Extract every line of the listing below verbatim, leaving out the pictures.

A run of records:
[Begin]

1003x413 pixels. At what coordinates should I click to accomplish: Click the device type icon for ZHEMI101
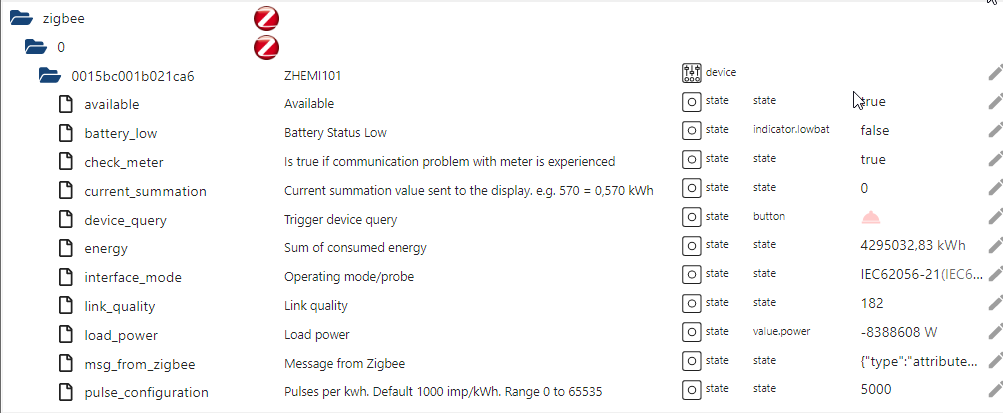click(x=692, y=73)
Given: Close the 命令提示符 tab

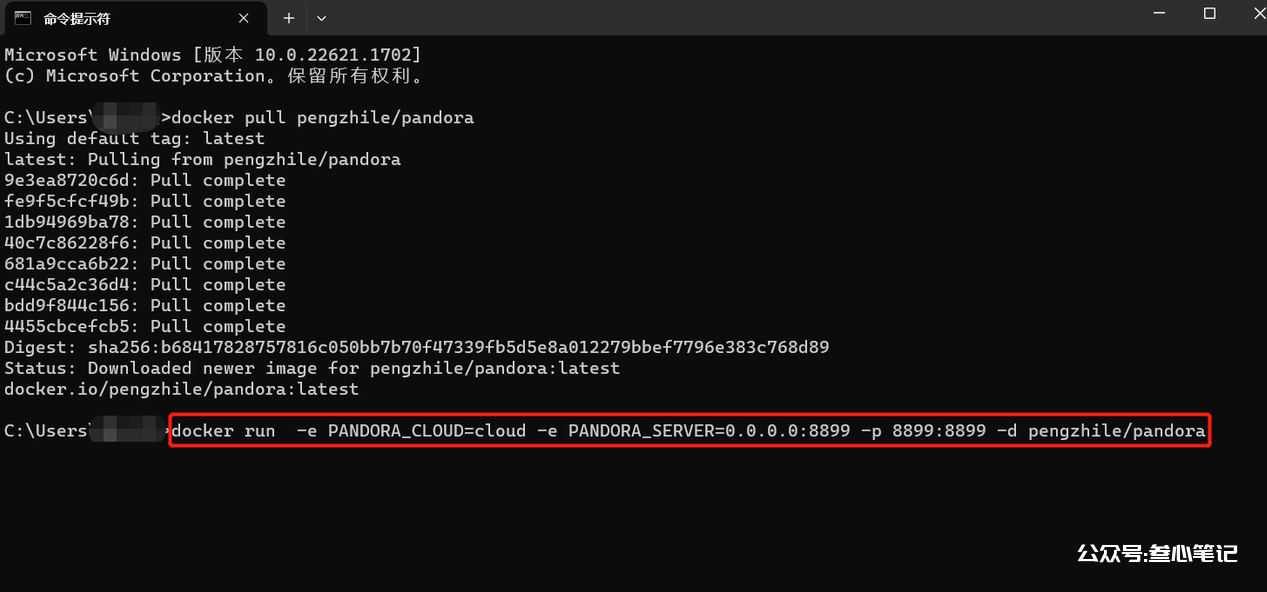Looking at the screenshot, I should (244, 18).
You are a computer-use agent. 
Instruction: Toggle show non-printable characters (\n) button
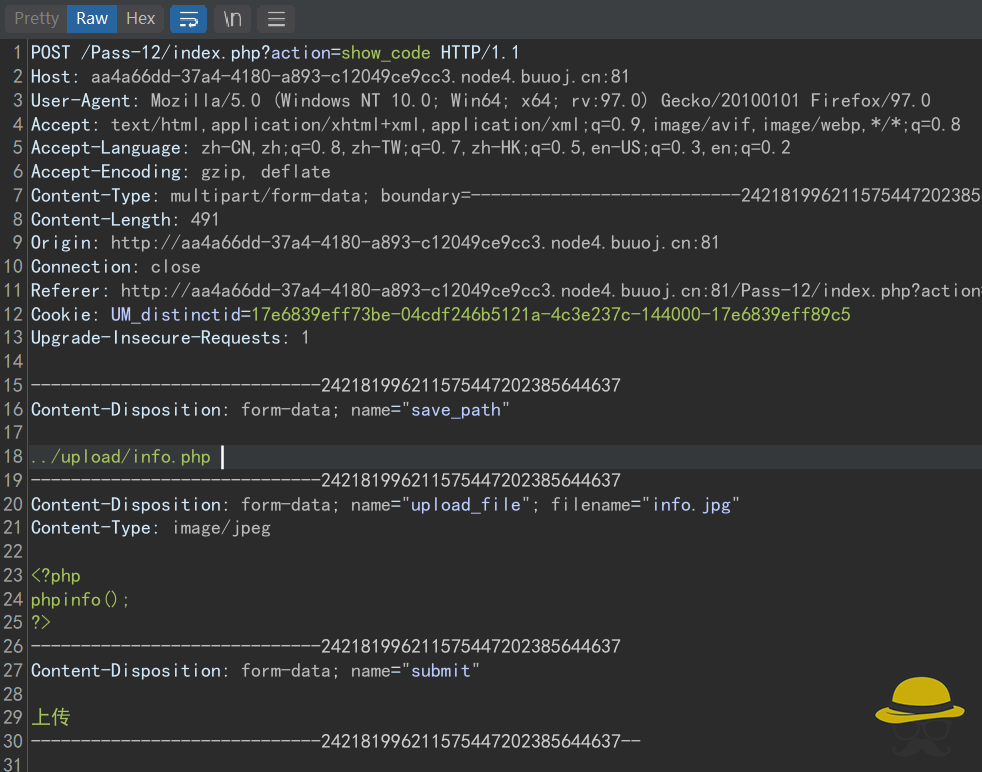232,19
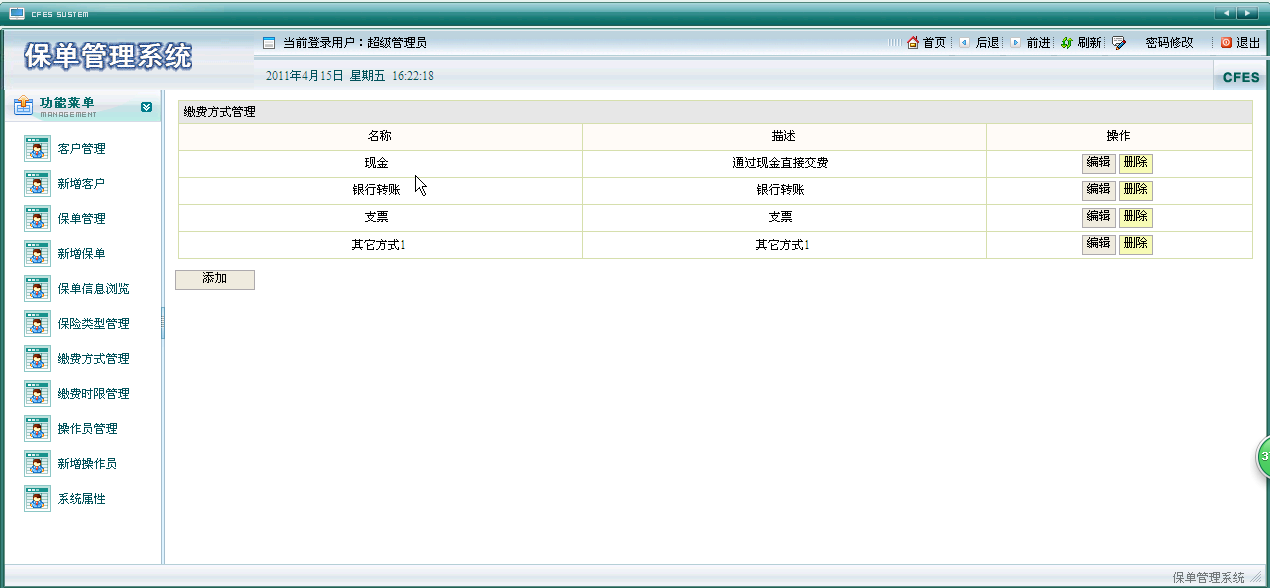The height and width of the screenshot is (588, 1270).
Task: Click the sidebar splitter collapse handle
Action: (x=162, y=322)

[End]

Exercise result:
1003x413 pixels. At what coordinates should I click to accomplish: Click the device type icon for ZHEMI101
click(x=692, y=73)
Given: Close the 命令提示符 tab

Looking at the screenshot, I should (244, 18).
You are a computer-use agent. 
Instruction: Toggle show non-printable characters (\n) button
232,19
The height and width of the screenshot is (588, 1270).
Task: Click the sidebar splitter collapse handle
Action: (x=162, y=322)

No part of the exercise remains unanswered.